Zutz hatte gemeinsam mit Bürgermeister Thomas Groll und Ralf Stettner, Abteilungsdirektor der Abteilung „Flüchtlingsangelegenheiten, Erstaufnahmeeinrichtung und Integration“ beim Regierungspräsidium Gießen, am frühen Nachmittag das Fest eröffnet. Er sei froh, so Groll, dass die ehemalige Kaserne als Einrichtung für Flüchtlinge genutzt werden könne. Und inzwischen sei es nicht mehr außergewöhnlich, dass Flüchtlinge durch Park und Stadt gingen.

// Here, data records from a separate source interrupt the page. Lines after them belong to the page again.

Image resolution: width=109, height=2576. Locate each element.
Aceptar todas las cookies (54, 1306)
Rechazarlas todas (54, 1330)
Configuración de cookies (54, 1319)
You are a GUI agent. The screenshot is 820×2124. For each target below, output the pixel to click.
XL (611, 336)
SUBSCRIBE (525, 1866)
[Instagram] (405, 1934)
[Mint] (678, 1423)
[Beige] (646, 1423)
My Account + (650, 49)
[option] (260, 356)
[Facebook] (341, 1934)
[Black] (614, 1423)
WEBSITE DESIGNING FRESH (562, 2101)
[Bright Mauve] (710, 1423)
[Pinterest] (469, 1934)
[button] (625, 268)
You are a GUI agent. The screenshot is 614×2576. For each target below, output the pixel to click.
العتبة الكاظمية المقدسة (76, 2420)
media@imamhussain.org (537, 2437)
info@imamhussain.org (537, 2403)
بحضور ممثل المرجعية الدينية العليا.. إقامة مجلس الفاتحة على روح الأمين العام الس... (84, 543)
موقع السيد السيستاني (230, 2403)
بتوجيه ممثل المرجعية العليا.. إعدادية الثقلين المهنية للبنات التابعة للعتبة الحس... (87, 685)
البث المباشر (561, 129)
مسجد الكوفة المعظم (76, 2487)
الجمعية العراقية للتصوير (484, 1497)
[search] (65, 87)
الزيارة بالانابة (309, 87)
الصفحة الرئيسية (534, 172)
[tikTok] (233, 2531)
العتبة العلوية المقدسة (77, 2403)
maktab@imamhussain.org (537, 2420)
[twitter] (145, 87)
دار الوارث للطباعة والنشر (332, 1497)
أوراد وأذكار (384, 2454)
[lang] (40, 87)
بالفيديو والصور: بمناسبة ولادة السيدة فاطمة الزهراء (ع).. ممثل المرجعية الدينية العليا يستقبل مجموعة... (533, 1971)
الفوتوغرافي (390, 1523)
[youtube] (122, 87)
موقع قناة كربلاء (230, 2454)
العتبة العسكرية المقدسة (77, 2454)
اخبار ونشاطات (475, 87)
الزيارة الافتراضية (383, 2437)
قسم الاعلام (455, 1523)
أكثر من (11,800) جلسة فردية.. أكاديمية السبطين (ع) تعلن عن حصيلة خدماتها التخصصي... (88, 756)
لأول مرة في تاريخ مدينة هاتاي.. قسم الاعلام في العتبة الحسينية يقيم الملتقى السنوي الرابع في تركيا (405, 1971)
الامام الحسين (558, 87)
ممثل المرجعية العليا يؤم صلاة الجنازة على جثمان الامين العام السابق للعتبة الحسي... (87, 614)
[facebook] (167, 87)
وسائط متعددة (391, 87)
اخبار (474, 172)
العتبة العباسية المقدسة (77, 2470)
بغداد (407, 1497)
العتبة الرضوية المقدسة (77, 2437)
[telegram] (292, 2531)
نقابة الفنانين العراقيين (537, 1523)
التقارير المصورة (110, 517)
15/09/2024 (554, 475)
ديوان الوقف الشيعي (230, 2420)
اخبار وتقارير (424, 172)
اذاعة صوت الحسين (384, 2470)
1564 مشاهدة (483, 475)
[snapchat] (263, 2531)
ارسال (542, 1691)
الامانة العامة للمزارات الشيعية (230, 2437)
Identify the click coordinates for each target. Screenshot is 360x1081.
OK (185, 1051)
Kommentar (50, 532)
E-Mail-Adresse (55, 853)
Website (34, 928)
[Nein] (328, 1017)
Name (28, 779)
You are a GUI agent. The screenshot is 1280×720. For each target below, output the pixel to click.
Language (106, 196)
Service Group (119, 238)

Einig waren sich die Redner auch in Bezug auf das große ehrenamtliche Engagement. „Nicht groß genug ist das Engagement der Ehrenamtler zu werten, die als Multiplikatoren nach außen wirken“, so Stettner, der ebenso wie Zutz die gute Zusammenarbeit mit der Stadt Neustadt, den Neustädter Vereinen und dem bsj, der in der Stadt für die Gemeinwesenarbeit zuständig ist und auch in der Einrichtung viele Projekte umsetzt.

Zum Gelingen des Sommerfestes trugen die Diakonie, die Stadt Neustadt, der Sportkreis Marburg-Biedenkopf, der Sicherheitsdienst „Pond Security“, der Küchendienstleister Medirest, die Freiwillige Feuerwehr Neustadt, die MvT-Schule, der bsj, das Deutsche Rote Kreuz und der Sozialdienstleister European Homecare bei.